DOCUMENTO DE ORIGEM —
##############################

Vice-diretora celebra ser 1ª trans da faculdade mais antiga do país

Antonella Galindo é graduada, mestre e doutora em direito, além de ser professora na Faculdade de Direito do Recife, que tem 195 anos
Na foto, a professora Antonella Galindo toma posse como vice-diretora da Faculdade de Direito do Recife - Foto : Reprodução | Arquivos Pessoais

Por trás dos portões centenários da Faculdade de Direito do Recife (FDR), no Centro da cidade, sopram ares de vanguarda. Pela primeira vez em 195 anos, a instituição, que teve alunos ilustres como Joaquim Nabuco, Miguel Arraes e Marco Maciel, conta com uma mulher trans na vice-diretora. Antonella Galindo assumiu publicamente a identidade de gênero há pouco tempo, mas já faz história.

Formada pela Universidade Católica de Pernambuco (Unicap) e com um currículo que inclui mestrado e doutorado, Antonella também é a primeira professora trans da Faculdade de Direito do Recife, ligada à Universidade Federal de Pernambuco (UFPE).

Eleita em 13 de fevereiro deste ano, na chapa com o diretor Torquato Castro, ela ressalta o momento “inédito e histórico” e destaca o simbolismo dessa escolha.

A eleição da chapa formada por Torquato e Antonella venceu a eleição, realizada no dia 13 de fevereiro, entre professores, servidores e alunos. No resultado final, recebeu 57,4% do votos.

##############################

REGISTROS FORNECIDOS —
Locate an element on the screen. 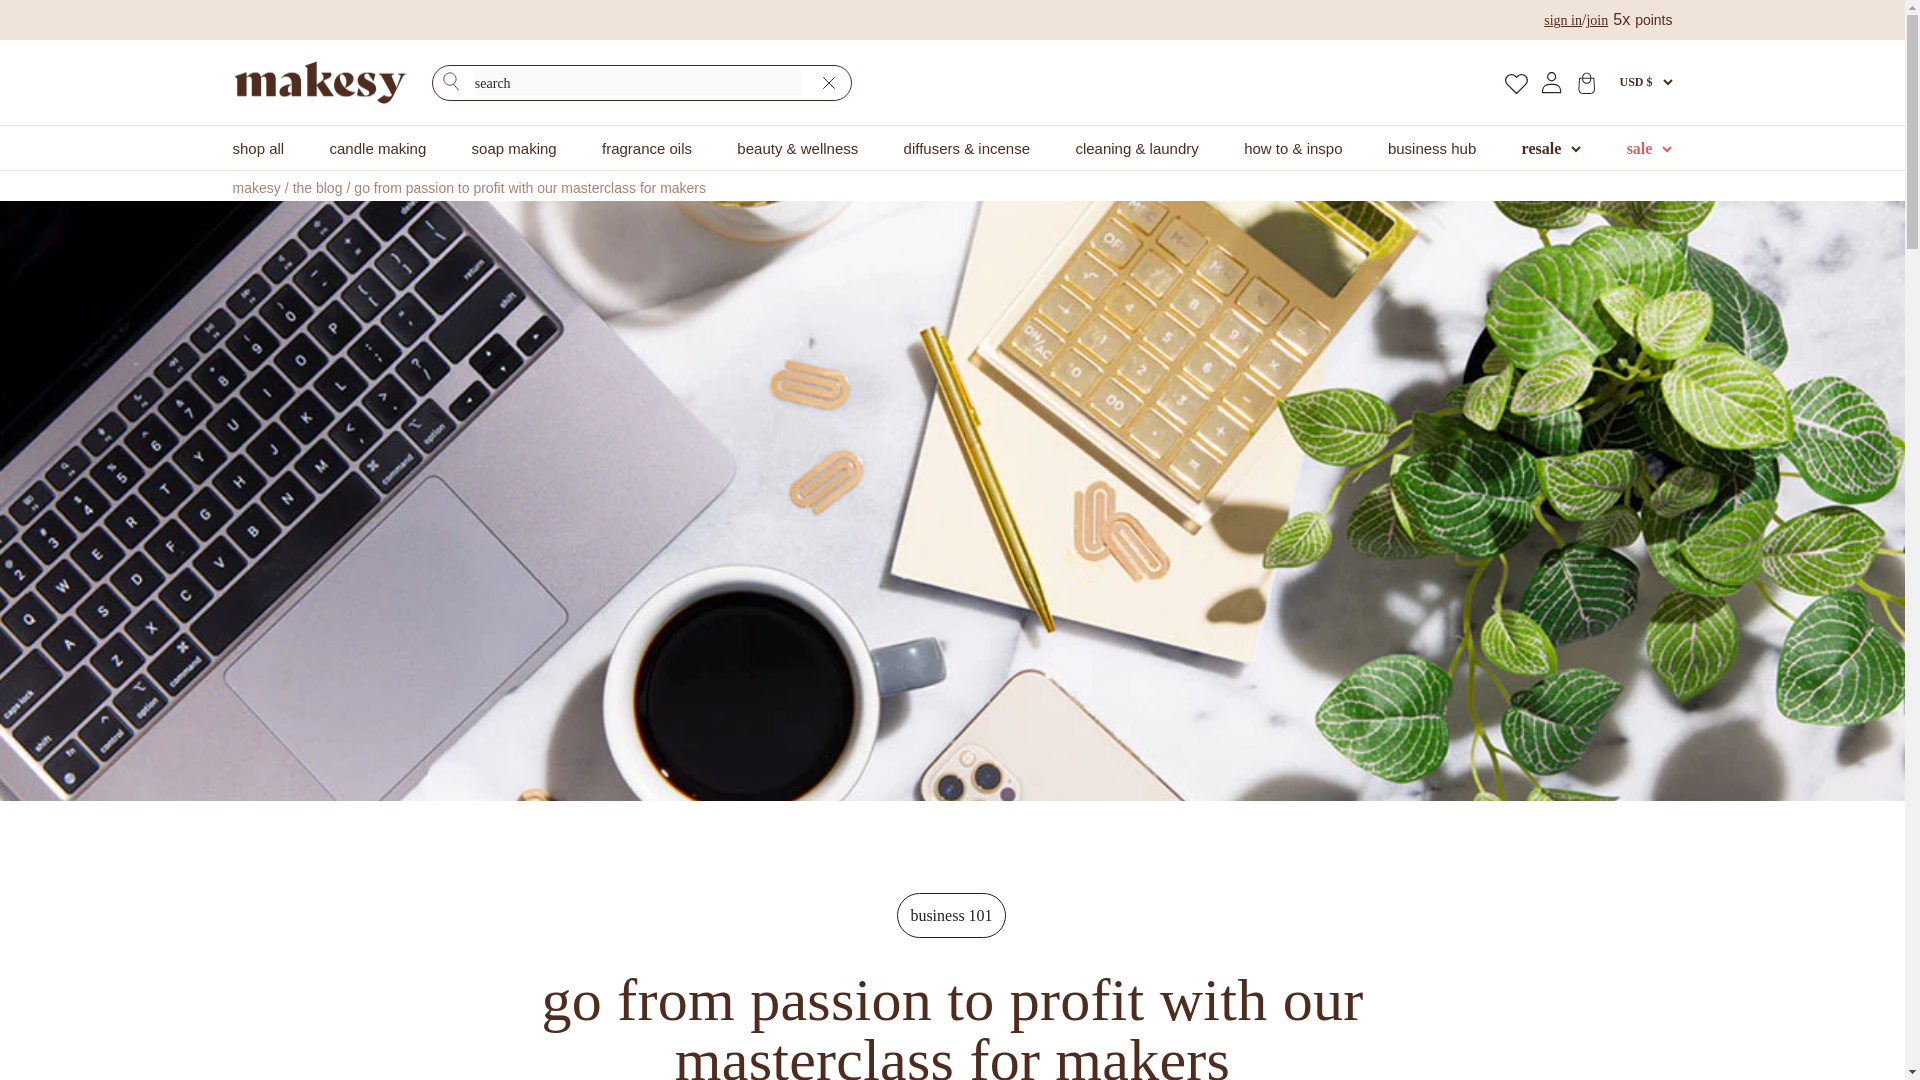 This screenshot has width=1920, height=1080. Open account page is located at coordinates (1552, 82).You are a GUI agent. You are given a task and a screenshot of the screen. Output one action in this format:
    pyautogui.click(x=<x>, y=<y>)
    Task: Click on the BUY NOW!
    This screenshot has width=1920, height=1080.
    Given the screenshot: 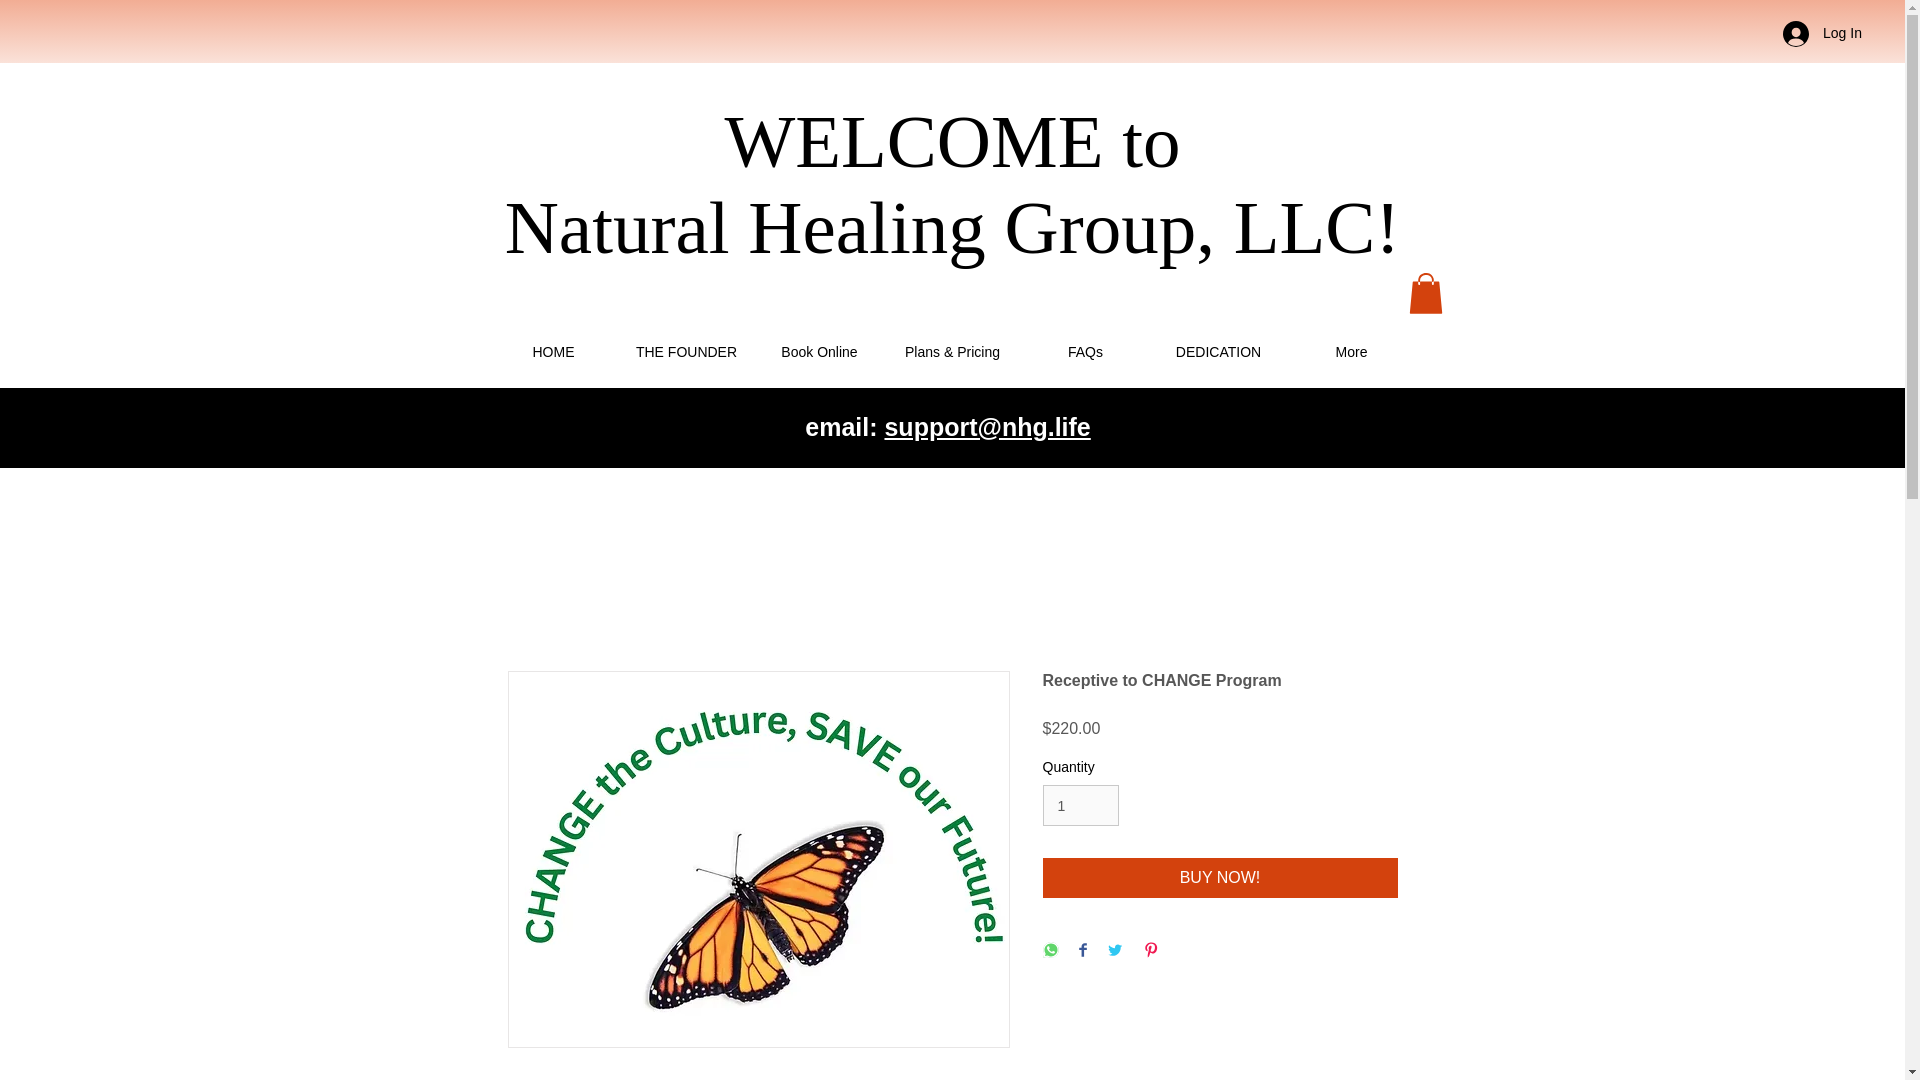 What is the action you would take?
    pyautogui.click(x=1220, y=877)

##############################

TAREFA CURTA — Transcreva integralmente a notícia sobre a vice-diretora da Faculdade de Direito do Recife, sem alterar nenhuma palavra.

RESPOSTA —
Vice-diretora celebra ser 1ª trans da faculdade mais antiga do país

Antonella Galindo é graduada, mestre e doutora em direito, além de ser professora na Faculdade de Direito do Recife, que tem 195 anos
Na foto, a professora Antonella Galindo toma posse como vice-diretora da Faculdade de Direito do Recife - Foto : Reprodução | Arquivos Pessoais

Por trás dos portões centenários da Faculdade de Direito do Recife (FDR), no Centro da cidade, sopram ares de vanguarda. Pela primeira vez em 195 anos, a instituição, que teve alunos ilustres como Joaquim Nabuco, Miguel Arraes e Marco Maciel, conta com uma mulher trans na vice-diretora. Antonella Galindo assumiu publicamente a identidade de gênero há pouco tempo, mas já faz história.

Formada pela Universidade Católica de Pernambuco (Unicap) e com um currículo que inclui mestrado e doutorado, Antonella também é a primeira professora trans da Faculdade de Direito do Recife, ligada à Universidade Federal de Pernambuco (UFPE).

Eleita em 13 de fevereiro deste ano, na chapa com o diretor Torquato Castro, ela ressalta o momento “inédito e histórico” e destaca o simbolismo dessa escolha.

A eleição da chapa formada por Torquato e Antonella venceu a eleição, realizada no dia 13 de fevereiro, entre professores, servidores e alunos. No resultado final, recebeu 57,4% do votos.